Elektrikli araçların, üretim süreçleri dahil edildiğinde bile, benzinli ve dizel rakiplerine göre daha çevreci olduğu artık bilinen bir gerçek. Peki ya egzozundan sadece su buharı çıkaran hidrojenli araçlar? Uluslararası Temiz Ulaşım Konseyi'nin (ICCT) yeni raporu, bu konudaki ezberleri bozacak nitelikte.
Yapılan kapsamlı analiz, hidrojenle çalışan yakıt hücreli elektrikli araçların (FCEV), en azından şimdilik, bataryalı elektrikli araçlar (BEV) kadar temiz bir seçenek olmadığını gözler önüne seriyor. Araştırma, bir aracın üretiminden kullanımına, bakımından geri dönüşümüne kadar olan 20 yıllık ömrünü kapsayan "beşikten mezara" emisyon değerlerini inceliyor.

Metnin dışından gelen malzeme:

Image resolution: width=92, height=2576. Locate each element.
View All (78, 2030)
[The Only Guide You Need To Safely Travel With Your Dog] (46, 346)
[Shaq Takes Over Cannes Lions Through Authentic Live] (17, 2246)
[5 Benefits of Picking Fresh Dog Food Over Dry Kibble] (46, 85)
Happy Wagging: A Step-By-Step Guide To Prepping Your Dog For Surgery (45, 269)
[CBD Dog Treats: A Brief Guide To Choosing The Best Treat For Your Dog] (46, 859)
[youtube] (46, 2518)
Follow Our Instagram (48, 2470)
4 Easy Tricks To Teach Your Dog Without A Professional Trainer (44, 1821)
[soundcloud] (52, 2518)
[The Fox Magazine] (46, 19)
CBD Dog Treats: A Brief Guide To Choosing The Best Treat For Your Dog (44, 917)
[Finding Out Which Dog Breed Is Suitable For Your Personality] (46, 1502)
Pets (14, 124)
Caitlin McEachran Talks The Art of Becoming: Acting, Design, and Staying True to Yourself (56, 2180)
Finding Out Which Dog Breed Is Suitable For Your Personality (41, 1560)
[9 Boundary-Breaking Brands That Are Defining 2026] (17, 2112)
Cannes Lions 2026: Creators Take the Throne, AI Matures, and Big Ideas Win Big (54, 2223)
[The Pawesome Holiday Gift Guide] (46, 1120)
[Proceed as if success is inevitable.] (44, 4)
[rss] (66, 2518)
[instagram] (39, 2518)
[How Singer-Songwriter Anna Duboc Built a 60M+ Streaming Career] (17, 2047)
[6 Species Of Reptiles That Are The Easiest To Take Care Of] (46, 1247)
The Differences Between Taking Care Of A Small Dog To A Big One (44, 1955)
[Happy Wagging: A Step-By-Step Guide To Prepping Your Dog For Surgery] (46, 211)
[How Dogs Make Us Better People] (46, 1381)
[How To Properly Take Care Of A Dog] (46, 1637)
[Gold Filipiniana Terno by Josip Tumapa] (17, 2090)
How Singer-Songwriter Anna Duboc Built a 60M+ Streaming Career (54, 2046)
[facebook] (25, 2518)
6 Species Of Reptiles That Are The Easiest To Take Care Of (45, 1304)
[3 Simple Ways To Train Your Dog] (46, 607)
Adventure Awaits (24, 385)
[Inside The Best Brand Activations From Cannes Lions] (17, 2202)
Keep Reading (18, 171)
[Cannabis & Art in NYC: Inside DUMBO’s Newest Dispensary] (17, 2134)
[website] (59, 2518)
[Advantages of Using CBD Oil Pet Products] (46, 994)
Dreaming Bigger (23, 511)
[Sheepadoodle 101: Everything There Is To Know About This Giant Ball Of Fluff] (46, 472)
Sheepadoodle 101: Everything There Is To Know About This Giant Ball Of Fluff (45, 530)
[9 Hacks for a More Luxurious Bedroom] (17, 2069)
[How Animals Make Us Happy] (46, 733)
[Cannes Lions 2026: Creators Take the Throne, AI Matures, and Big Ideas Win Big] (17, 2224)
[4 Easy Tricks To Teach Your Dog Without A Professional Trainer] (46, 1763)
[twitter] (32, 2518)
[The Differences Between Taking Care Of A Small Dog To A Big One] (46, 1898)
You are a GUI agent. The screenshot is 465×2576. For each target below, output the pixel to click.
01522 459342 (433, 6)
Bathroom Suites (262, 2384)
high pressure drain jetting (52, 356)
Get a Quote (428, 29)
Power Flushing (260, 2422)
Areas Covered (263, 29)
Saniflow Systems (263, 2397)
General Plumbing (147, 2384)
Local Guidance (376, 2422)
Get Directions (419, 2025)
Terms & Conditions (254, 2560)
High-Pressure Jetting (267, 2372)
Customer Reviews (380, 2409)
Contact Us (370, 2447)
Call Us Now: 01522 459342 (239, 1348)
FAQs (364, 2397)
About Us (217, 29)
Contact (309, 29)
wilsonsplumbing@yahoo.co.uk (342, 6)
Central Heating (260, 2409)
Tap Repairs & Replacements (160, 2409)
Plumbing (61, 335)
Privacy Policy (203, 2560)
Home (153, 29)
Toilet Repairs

Sonuçlar oldukça çarpıcı: 2025'te satılan bir hidrojenli aracın kilometre başına 175 gram CO2 salacağı öngörülürken, Avrupa'nın mevcut ve gelecekteki elektrik şebekesi göz önüne alındığında bataryalı bir elektrikli aracın salacağı CO2 miktarı sadece 63 gram. Bu da, bataryalı araçların içten yanmalı motorlara göre %73 daha temiz olduğu, hidrojenli araçların ise bu oranın sadece %26'da kaldığı anlamına geliyor. Hatta rapora göre hidrojenli araçların emisyon değerleri, geleneksel hibrit araçlarla neredeyse aynı seviyede.
Asıl Sorun Yakıtın Kendisi Değil, Üretim Şekli
Peki bu büyük farkın sebebi ne? Toyota Mirai veya Hyundai Nexo gibi hidrojenli araçlar da aslında bataryalı araçlar gibi elektrik motorlarıyla çalışıyor ve zararlı gaz salmıyor. ICCT'nin analizine göre asıl sorun, hidrojenin günümüzde nasıl üretildiğinde yatıyor.
"Hidrojenli araçlar, ancak ve ancak tamamen yenilenebilir elektrikle üretilen hidrojen kullanıldığında bataryalı araçlara benzer bir emisyon avantajı sunabilir. Bu tür 'yeşil hidrojen' ise şu anda Avrupa'da yeterli ölçekte üretilip kullanılamamaktadır."
Günümüzde ticari olarak üretilen hidrojenin neredeyse tamamı, "buhar reformasyonu" adı verilen bir işlemle doğal gazdan elde ediliyor. Bu süreçte metan, yüksek sıcaklıktaki buharla reaksiyona sokularak hidrojen üretilirken, yan ürün olarak atmosfere bol miktarda karbondioksit salınıyor. İşte hidrojenli araçların "kirli sırrı" da tam olarak burada gizli.
Gelecek "Yeşil" Hidrojende, Ama O Gelecek Ne Zaman?
Elbette bir de "yeşil hidrojen" adı verilen bir yöntem var. Bu yöntemde su, rüzgar veya güneş gibi yenilenebilir kaynaklardan elde edilen elektrikle elektroliz edilerek hidrojen ve oksijene ayrıştırılıyor. Eğer bu yeşil hidrojen denkleme dahil edilirse, hidrojenli bir aracın ömür boyu emisyonu kilometre başına 50 grama kadar düşüyor. Bu değer, bataryalı bir elektrikli araçtan bile daha temiz bir sonuç demek.
Ancak sorun şu ki, bu temiz hidrojen günümüzde neredeyse hiç üretilmiyor. 2023 yılında küresel hidrojen üretiminin %90'ı doğal gazdan sağlanırken, elektroliz yoluyla üretilen yeşil hidrojenin oranı %0.4'ün altındaydı. Bataryalı elektrikli araçların en büyük avantajı ise bugünün şartlarında bile daha temiz olmaları. Fosil yakıtların hala kullanıldığı bir elektrik şebekesine bağlandıklarında dahi içten yanmalı motorlardan daha az emisyon üretiyorlar ve şebekeler yeşillendikçe, onlar da otomatik olarak daha temiz hale geliyor.
Yine de hidrojenli araçları tamamen gözden çıkarmak için erken. Özellikle daha hızlı yakıt dolum süreleri, onları uzun yol kamyon taşımacılığı gibi alanlarda potansiyel bir çözüm haline getiriyor. Yetersiz altyapı ve düşük satış rakamlarına rağmen Honda, Hyundai, BMW ve Toyota gibi dev markaların bu teknolojiye yatırım yapmaya devam etmesi de gelecekte dengelerin değişebileceğinin bir işareti.